EXERCISE PROMPT
Each line holding the string "Maximize" is to be copied from the data.

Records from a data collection
"""
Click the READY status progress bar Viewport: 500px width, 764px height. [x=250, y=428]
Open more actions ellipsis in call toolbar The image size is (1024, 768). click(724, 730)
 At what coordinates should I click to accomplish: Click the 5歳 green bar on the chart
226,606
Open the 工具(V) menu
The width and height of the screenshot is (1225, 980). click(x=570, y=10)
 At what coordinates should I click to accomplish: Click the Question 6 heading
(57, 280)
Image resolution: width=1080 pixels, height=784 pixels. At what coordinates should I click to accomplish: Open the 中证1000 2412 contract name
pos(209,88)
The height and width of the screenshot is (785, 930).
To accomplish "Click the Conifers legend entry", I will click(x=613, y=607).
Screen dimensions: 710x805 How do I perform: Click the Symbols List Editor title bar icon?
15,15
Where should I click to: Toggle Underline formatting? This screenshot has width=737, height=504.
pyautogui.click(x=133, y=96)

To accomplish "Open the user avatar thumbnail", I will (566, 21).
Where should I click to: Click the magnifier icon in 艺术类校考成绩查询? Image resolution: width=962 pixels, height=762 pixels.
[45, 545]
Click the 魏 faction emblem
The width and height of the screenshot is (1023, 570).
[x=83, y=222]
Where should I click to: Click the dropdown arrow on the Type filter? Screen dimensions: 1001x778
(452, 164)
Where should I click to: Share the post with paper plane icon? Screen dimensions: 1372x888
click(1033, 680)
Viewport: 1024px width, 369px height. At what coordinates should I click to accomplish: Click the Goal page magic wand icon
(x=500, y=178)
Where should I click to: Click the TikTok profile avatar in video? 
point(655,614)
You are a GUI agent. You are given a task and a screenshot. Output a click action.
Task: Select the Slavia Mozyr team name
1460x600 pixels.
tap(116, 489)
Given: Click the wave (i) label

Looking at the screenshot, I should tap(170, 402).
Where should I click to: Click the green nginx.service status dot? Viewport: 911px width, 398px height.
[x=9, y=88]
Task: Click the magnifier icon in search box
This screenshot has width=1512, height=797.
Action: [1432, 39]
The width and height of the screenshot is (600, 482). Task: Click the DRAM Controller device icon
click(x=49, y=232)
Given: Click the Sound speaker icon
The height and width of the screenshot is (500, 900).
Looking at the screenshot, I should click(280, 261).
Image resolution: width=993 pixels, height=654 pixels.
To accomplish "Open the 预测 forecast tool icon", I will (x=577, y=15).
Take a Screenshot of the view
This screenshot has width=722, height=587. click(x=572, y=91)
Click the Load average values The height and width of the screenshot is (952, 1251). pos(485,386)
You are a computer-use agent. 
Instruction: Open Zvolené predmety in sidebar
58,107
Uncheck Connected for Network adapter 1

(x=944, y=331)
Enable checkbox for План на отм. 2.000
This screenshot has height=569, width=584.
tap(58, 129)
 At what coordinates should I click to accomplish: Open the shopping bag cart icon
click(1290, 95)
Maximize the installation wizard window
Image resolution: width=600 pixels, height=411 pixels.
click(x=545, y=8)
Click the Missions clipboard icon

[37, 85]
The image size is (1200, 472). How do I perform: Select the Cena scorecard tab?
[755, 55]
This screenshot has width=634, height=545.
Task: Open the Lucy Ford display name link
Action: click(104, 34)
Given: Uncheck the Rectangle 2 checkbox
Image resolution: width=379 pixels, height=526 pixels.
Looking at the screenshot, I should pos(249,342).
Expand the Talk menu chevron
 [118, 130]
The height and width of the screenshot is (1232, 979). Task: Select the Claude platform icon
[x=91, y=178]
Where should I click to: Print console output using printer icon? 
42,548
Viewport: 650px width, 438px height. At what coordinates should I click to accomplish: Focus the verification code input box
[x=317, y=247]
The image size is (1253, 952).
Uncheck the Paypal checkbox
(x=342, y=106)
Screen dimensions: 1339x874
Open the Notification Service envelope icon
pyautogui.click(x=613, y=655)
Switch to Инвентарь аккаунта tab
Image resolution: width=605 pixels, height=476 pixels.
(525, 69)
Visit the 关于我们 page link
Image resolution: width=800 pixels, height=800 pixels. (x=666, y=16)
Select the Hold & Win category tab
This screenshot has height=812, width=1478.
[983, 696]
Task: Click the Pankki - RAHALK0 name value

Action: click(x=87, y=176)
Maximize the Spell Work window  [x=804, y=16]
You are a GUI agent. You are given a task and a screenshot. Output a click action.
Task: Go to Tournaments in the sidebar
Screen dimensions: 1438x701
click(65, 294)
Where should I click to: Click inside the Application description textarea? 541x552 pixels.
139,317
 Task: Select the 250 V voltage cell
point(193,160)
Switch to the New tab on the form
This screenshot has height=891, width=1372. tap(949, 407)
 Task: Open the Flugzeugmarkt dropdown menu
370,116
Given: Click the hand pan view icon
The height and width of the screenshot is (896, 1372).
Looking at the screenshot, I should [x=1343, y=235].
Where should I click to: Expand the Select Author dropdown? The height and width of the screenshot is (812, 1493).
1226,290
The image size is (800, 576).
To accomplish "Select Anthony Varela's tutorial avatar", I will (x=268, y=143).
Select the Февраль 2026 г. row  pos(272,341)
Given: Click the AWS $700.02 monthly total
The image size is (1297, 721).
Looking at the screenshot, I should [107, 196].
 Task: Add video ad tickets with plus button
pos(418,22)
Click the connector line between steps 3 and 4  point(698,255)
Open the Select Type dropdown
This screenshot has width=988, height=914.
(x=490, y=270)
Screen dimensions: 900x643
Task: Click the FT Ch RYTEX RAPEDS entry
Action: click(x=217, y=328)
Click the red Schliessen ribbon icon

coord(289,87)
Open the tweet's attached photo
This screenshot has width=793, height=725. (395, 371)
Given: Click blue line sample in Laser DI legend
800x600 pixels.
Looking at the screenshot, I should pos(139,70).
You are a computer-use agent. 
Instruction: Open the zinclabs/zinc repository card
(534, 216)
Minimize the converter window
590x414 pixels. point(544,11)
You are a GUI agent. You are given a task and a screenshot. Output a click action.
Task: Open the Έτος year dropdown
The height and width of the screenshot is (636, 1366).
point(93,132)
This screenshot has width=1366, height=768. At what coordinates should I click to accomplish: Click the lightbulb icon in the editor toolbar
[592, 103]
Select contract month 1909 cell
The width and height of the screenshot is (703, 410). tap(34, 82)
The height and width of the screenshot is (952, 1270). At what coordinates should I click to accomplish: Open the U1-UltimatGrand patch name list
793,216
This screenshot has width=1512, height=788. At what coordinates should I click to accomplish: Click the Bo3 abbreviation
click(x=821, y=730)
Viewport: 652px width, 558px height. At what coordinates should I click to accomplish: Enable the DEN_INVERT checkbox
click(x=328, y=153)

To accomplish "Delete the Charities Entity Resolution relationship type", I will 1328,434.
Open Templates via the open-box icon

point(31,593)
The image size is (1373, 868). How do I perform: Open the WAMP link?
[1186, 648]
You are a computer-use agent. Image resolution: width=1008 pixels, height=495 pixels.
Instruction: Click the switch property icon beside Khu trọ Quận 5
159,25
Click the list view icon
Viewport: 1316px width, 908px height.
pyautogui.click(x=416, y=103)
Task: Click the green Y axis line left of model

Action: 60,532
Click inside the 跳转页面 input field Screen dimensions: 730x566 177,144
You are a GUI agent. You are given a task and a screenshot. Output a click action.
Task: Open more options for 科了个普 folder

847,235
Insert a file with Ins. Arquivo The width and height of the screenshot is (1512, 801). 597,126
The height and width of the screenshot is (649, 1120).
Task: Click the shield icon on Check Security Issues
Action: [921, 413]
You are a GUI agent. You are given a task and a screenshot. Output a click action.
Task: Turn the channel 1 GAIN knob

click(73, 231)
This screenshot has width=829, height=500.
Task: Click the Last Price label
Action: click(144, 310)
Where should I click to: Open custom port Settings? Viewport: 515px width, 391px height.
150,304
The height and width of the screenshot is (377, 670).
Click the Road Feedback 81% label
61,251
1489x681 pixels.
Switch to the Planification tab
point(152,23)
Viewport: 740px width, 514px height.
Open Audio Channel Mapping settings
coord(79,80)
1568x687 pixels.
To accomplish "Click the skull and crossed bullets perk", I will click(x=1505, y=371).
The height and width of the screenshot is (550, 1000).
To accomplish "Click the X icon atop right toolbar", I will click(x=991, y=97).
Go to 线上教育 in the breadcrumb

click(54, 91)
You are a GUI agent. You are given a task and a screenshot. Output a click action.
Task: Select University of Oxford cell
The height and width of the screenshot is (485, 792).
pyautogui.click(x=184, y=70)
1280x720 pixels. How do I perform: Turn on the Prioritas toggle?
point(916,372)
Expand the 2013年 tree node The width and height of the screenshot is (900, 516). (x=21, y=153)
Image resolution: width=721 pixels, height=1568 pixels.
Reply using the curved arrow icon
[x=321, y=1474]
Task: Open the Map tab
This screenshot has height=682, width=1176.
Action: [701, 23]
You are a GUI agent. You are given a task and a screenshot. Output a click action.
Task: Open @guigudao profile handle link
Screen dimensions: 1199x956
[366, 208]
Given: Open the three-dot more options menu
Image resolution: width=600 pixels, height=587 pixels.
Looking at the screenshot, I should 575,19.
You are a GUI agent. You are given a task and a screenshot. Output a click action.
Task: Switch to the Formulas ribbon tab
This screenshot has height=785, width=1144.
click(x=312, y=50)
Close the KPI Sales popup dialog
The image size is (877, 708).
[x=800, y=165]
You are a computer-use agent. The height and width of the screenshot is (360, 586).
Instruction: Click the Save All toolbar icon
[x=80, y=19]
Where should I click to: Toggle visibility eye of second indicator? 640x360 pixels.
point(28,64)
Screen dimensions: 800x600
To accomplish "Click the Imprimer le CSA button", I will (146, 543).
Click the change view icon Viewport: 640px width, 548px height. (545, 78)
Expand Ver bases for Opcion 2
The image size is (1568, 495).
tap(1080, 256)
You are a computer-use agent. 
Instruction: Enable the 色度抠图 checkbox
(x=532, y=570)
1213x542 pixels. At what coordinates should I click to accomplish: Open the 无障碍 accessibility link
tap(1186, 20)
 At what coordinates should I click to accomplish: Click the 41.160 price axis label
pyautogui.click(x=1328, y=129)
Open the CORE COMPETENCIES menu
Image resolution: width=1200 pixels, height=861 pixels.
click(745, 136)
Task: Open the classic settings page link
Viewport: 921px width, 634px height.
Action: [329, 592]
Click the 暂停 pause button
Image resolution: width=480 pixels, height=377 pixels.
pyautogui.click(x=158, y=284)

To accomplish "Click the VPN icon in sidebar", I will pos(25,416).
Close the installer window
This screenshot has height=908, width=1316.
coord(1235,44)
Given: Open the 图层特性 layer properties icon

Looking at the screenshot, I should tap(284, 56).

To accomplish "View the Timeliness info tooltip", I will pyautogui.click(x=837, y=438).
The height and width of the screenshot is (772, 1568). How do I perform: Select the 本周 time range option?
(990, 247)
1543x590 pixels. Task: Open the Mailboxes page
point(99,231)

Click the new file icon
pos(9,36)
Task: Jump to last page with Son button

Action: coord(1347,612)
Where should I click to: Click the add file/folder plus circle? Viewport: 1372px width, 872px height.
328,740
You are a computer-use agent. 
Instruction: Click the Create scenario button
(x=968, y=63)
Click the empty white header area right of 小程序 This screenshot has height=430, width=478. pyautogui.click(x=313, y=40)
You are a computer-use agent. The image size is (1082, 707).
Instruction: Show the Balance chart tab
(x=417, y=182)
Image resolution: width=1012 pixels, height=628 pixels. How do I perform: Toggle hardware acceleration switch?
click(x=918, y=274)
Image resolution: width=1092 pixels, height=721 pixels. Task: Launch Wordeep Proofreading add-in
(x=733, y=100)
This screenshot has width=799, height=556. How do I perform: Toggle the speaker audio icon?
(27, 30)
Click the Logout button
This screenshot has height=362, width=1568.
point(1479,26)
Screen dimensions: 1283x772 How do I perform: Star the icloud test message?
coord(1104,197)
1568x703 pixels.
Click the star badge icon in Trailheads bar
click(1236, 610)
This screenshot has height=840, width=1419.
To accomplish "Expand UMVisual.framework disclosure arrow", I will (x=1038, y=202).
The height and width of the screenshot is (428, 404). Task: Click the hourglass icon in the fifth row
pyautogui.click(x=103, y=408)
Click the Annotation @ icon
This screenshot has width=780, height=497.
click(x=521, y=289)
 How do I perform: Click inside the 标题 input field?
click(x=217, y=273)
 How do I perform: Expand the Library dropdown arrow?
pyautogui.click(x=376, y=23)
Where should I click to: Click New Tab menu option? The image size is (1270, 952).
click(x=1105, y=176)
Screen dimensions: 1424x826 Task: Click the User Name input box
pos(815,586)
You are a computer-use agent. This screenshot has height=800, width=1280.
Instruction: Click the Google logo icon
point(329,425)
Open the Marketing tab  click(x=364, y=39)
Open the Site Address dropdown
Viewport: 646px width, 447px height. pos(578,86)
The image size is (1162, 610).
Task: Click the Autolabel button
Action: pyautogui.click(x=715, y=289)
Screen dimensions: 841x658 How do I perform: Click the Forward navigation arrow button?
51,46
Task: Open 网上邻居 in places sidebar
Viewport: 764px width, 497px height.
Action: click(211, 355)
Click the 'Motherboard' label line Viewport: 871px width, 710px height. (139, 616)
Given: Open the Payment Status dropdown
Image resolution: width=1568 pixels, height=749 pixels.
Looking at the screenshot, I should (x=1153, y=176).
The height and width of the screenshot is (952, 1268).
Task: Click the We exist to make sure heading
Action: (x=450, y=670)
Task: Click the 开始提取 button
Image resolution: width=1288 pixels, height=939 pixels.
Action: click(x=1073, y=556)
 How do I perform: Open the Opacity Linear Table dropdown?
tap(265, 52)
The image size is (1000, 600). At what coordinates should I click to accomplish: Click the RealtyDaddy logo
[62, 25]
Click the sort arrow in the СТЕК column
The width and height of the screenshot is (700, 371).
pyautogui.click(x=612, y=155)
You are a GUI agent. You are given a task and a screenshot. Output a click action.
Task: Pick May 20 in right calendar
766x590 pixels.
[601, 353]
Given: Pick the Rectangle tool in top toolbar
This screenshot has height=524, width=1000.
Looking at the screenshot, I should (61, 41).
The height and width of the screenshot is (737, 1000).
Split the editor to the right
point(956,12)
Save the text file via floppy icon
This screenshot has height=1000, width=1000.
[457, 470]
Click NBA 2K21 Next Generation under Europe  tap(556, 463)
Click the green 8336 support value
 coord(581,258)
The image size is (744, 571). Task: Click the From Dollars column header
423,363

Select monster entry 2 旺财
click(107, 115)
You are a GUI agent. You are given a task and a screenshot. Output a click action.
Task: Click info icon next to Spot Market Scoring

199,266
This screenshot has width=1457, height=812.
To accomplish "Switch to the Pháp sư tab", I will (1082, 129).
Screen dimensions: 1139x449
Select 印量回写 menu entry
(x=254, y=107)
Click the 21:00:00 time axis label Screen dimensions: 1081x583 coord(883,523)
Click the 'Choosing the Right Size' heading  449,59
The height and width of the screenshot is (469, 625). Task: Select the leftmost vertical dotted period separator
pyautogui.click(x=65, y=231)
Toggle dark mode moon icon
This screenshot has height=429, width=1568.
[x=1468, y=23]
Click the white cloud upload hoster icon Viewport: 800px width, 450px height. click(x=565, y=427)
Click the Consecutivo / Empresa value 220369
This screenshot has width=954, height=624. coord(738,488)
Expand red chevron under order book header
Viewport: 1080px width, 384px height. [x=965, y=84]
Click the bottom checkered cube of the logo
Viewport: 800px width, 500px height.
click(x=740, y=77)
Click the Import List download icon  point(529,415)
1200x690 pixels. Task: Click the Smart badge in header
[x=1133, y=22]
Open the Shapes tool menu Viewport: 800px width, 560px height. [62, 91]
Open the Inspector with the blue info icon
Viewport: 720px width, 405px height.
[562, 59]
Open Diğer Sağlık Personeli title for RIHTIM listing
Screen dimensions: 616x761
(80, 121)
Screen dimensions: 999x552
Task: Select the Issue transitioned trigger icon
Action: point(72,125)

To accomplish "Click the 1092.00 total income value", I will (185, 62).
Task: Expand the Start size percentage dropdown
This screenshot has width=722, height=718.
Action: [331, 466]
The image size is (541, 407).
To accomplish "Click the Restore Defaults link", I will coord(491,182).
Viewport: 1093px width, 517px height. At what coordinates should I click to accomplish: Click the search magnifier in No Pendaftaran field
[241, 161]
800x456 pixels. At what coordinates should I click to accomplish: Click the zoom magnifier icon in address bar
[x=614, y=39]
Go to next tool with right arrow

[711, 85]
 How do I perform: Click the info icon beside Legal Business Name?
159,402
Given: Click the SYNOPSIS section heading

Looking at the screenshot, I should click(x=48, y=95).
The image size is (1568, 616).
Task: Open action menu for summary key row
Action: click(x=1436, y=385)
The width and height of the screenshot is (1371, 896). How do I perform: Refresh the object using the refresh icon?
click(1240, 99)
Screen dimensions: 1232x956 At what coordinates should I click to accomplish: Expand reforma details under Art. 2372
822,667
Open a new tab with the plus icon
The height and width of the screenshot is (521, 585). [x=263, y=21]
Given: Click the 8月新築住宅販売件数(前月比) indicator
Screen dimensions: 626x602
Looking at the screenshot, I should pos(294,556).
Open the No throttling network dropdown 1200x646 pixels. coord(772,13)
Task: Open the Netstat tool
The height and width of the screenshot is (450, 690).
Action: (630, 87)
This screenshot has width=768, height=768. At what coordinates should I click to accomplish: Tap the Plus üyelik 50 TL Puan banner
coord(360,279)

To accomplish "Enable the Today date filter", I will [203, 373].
"""
SOLVED PROBLEM
Maximize the installation wizard window
Maximize the Spell Work window  [x=804, y=16]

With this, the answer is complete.